Post-Mortem 3: Google Cloud March 2019 — Network Congestion Cascade

Timeline

  • March 12, 2019, 11:45 PDT: Google begins a routine network configuration change — updating traffic engineering rules for an internal backbone link.

  • 11:45-12:20: The configuration change introduces a routing error. Traffic that should be routed directly between Google data centers is instead routed via longer paths, causing traffic to traverse links not sized for the load.

  • 12:20 onwards: Congested backbone links begin dropping packets. Google's internal services — and customer-facing GCP services — begin experiencing elevated error rates.

  • 12:20-17:00: The congestion affects: Google Compute Engine (VM control plane), Google Kubernetes Engine, Google Cloud Storage, BigQuery, and Stackdriver (now Cloud Monitoring). Gmail and YouTube also experience elevated error rates (they run on Google's internal infrastructure).

  • 17:00: Google engineers identify the root cause and roll back the configuration change.

  • ~21:00: Full recovery after traffic stabilizes.

Technical Root Cause Chain

The configuration change: Google operates one of the largest private networks in the world — a custom internal WAN ("B4" backbone) connecting Google data centers globally. Traffic engineering on B4 uses software-defined routing to allocate bandwidth among traffic classes. A change to B4's traffic engineering configuration reassigned traffic to a different set of backbone paths.

The path selection error: The updated configuration sent a significant volume of production traffic through paths with insufficient capacity. Specifically, traffic for cloud services in us-east1 was redirected through a path that was also serving other high-bandwidth traffic, causing the link to hit capacity.

Congestion under Google's internal architecture: Google's services make extensive use of RPCs (Remote Procedure Calls) between microservices. Under packet loss, RPC timeouts trigger, which triggers retries, which increases network load, which increases packet loss — a congestion collapse analogous to the 1986 TCP collapse but at the internal RPC layer.

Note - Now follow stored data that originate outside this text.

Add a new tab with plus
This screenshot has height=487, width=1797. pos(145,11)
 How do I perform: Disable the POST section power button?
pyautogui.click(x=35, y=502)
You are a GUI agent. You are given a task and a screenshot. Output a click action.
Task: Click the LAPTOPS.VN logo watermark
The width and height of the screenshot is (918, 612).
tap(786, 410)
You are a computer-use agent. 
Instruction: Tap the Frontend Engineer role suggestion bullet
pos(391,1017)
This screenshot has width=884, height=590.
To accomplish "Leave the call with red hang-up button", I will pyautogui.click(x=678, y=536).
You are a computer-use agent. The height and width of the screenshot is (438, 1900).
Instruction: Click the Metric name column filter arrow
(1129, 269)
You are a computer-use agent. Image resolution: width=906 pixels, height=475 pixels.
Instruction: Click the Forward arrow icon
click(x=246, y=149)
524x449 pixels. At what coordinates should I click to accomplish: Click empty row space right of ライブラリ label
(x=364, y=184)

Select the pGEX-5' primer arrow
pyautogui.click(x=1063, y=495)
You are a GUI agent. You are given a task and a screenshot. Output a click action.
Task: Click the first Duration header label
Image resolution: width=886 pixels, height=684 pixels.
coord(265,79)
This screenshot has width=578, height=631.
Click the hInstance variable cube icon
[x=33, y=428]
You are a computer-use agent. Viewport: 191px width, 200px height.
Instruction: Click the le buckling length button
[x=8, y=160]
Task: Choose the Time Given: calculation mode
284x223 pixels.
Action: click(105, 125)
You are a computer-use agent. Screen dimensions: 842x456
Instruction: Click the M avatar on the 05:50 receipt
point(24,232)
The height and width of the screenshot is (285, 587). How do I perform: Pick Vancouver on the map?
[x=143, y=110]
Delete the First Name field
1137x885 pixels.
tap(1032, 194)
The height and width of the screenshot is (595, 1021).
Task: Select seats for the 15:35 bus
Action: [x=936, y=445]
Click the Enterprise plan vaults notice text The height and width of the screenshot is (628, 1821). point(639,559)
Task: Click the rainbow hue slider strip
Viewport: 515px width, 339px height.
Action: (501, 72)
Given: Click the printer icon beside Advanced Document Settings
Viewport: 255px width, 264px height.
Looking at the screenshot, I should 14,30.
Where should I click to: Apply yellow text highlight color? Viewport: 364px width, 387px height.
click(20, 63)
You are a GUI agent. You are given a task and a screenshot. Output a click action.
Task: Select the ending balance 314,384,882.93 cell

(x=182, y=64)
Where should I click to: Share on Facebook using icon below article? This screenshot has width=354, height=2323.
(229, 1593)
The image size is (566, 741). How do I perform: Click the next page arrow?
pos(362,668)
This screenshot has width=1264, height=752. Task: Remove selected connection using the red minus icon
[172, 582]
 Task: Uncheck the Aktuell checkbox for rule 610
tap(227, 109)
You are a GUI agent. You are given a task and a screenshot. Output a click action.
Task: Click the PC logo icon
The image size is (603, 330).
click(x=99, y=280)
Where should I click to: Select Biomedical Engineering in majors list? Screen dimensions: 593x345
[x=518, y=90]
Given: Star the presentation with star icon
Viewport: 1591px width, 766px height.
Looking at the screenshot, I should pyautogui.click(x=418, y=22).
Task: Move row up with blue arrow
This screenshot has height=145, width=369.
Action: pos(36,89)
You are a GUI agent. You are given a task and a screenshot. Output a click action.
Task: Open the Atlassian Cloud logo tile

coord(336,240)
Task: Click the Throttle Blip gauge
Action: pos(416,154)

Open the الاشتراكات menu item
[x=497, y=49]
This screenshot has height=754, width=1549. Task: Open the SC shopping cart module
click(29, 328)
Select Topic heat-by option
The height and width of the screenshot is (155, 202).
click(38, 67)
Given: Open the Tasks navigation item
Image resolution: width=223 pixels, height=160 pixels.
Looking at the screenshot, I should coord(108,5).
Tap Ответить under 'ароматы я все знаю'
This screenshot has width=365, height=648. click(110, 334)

The Gmail and YouTube impact: Google's consumer services (Gmail, YouTube, Google Search) share infrastructure with GCP. When the backbone congestion occurred, it affected both GCP customers and Google's own consumer services. This shared fate meant the blast radius was enormous — not just GCP enterprise customers but hundreds of millions of consumer users.

Detection

Google's global monitoring systems detected the error rate increases within minutes of the configuration change. Identifying that a specific network configuration change was responsible, rather than a service-specific bug, took approximately 30 minutes of investigation. The investigation involved: - Correlating error rate increases with network link utilization metrics - Identifying which backbone paths were congested - Tracing which network change had altered traffic routing - Confirming that rollback was safe and would not create a different failure

Blast Radius

The outage affected: - GCP services in the US (primarily us-east1, us-central1) - Google Compute Engine, Kubernetes Engine, Cloud Storage, BigQuery, Cloud SQL - Gmail (email delivery delays, slow loading) - YouTube (elevated error rates, buffering) - Google Search (slight elevation in errors) - Google Workspace (Drive, Docs, Sheets — slow or unavailable)

Duration: approximately 4 hours of significant impact, with tail impact extending to 7 hours.

Recovery

The configuration rollback was the primary recovery action. However, because the congestion had been ongoing for hours, simply removing the routing error did not immediately restore service: - In-flight requests that had timed out needed to be retried - Retry storms from clients (browsers, mobile apps, server-side clients) created additional load at recovery time - Google's backend services needed to drain queues built up during the degraded period

Recovery was gradual over approximately 3-4 hours after the rollback.

Architectural Lessons and Changes

  1. Traffic engineering changes need staged rollout: Configuration changes to network routing should be applied incrementally — first to a small fraction of traffic, verified for impact, then expanded. A change that affects 100% of traffic simultaneously is dangerous.

  2. Network configuration change controls: Changes to backbone traffic engineering should be subject to the same canary deployment discipline as software deployments. "Change 5% of traffic, verify, change 25%, verify" etc.

  3. GCP/Google infrastructure separation: The shared fate between GCP and Google consumer services (Gmail, YouTube) in the same outage was notable. Google has since invested in further isolation between consumer and cloud infrastructure layers.

  4. Dependency on internal network for monitoring: Google's monitoring and alerting systems also depend on the internal network. When the network is congested, monitoring signals may be delayed or dropped — potentially masking the severity of an outage.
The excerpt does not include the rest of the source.